[Text and item location entries]

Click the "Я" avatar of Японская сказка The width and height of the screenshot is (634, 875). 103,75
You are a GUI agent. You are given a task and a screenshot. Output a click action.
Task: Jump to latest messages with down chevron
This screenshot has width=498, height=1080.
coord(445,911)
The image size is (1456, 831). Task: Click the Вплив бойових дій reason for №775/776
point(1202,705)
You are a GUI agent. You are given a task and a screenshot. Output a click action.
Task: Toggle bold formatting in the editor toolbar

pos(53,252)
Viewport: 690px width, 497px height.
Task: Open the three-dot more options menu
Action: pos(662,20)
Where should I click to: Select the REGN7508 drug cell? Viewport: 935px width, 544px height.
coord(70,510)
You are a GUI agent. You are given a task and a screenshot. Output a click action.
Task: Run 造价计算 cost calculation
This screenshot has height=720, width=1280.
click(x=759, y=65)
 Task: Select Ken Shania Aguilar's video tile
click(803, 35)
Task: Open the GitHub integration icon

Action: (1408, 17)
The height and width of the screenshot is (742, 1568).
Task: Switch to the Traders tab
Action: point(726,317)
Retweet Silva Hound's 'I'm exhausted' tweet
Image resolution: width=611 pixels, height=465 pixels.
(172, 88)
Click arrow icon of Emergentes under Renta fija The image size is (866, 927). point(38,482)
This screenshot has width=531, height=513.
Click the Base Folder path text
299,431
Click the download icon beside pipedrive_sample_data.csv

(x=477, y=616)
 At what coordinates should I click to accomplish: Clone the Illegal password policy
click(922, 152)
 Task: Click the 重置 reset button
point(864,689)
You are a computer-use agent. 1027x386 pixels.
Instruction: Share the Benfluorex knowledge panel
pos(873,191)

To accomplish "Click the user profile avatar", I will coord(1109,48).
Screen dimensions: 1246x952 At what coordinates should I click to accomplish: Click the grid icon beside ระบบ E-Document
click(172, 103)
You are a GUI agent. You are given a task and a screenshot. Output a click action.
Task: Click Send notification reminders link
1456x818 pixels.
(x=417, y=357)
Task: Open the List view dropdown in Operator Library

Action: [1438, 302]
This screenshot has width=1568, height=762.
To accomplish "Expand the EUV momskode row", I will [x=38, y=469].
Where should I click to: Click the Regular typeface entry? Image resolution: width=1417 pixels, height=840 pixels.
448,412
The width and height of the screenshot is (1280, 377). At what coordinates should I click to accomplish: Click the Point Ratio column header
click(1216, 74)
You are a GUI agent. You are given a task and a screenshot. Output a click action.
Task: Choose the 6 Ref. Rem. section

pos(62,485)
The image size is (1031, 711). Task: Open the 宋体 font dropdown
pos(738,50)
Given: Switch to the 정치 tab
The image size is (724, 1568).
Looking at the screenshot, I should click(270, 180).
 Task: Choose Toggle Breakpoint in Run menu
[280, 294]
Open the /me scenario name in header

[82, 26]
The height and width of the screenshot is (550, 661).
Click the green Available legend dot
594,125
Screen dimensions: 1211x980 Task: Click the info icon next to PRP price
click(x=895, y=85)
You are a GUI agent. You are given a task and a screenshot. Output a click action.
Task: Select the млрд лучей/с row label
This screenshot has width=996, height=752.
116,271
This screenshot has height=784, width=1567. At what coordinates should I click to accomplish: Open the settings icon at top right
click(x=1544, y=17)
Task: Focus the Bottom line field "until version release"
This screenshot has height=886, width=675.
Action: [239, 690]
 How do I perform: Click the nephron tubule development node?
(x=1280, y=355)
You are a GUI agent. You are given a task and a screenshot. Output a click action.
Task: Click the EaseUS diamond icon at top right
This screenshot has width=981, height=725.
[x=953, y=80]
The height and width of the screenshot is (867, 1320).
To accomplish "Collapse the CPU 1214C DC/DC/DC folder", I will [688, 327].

* _EXERCISE DETAILS_
Return, unchanged, the lines from the one holding "Task: Focus the" through the last line, inclusive.

* _OUTPUT_
Task: Focus the Bottom line field "until version release"
This screenshot has height=886, width=675.
Action: [239, 690]
 How do I perform: Click the nephron tubule development node?
(x=1280, y=355)
You are a GUI agent. You are given a task and a screenshot. Output a click action.
Task: Click the EaseUS diamond icon at top right
This screenshot has width=981, height=725.
[x=953, y=80]
The height and width of the screenshot is (867, 1320).
To accomplish "Collapse the CPU 1214C DC/DC/DC folder", I will [688, 327].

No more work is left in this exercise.